She goes on to mention every employee, from sales associates to their social media whiz, by name. “It’s a really wonderful team. And I like being a boss. Although I don’t really feel like I am a boss,” she says, with a laugh. “I just feel like I work here too.” (A few other disembodied laughs are heard in the background—Haworth is taking the call while at work.)

Is there a story behind the name Absolutely Fabrics? “I had no thoughts about what I wanted it to be called,” she says of working on the store’s branding with a team of experts. “And so when they would do a presentation and show their ideas around typeface, for instance, they would just put an absurd placeholder name that referenced the garment district location.” Absolutely Fabrics is in the garment area of Queen West near neighbouring stores with names like Affordable Textiles.

 

 

“They put Absolutely Fabrics in as a joke. And we referred to it as that during the entirety of the rest of the process.

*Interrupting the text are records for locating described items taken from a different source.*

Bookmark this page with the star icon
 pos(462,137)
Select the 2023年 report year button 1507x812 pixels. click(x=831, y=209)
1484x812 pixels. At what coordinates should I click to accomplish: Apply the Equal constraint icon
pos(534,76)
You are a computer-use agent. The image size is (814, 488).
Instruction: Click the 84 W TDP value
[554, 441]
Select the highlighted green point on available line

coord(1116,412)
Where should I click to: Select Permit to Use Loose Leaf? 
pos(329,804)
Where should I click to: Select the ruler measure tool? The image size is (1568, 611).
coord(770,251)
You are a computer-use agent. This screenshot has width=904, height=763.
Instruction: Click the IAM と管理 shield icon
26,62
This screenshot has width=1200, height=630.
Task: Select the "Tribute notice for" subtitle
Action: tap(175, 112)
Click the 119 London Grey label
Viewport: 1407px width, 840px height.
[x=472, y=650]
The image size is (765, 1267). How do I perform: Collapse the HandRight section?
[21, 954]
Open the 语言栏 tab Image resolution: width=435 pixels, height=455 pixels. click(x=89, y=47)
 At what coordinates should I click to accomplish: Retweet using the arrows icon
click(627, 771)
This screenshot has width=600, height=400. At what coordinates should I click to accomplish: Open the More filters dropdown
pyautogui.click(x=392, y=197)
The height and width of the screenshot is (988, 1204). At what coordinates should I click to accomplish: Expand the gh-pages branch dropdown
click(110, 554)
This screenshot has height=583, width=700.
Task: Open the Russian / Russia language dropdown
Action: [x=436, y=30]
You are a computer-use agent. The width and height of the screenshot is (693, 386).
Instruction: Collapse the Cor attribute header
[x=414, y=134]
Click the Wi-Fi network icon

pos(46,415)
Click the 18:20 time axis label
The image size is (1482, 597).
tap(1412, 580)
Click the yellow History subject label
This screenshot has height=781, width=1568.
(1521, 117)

So when it came time to go through the naming, I was like, ‘No, I don’t want any of these names. It’s Absolutely Fabrics.’”

She notes with a wry laugh, “It’s kind of dumb, but it’s also kind of an homage to the garment district.”

With Absolutely Fabrics, Haworth is creatively satisfied. “This is the right lane. And I was just kind of coming at it from a different direction before.” And she’s looking to the future with excitement. “We want to expand on the events. We want to bring more people in. We want to partner with more brands,” she says. “I want it to be a household name. I want it to be something bigger than just a retail experience.”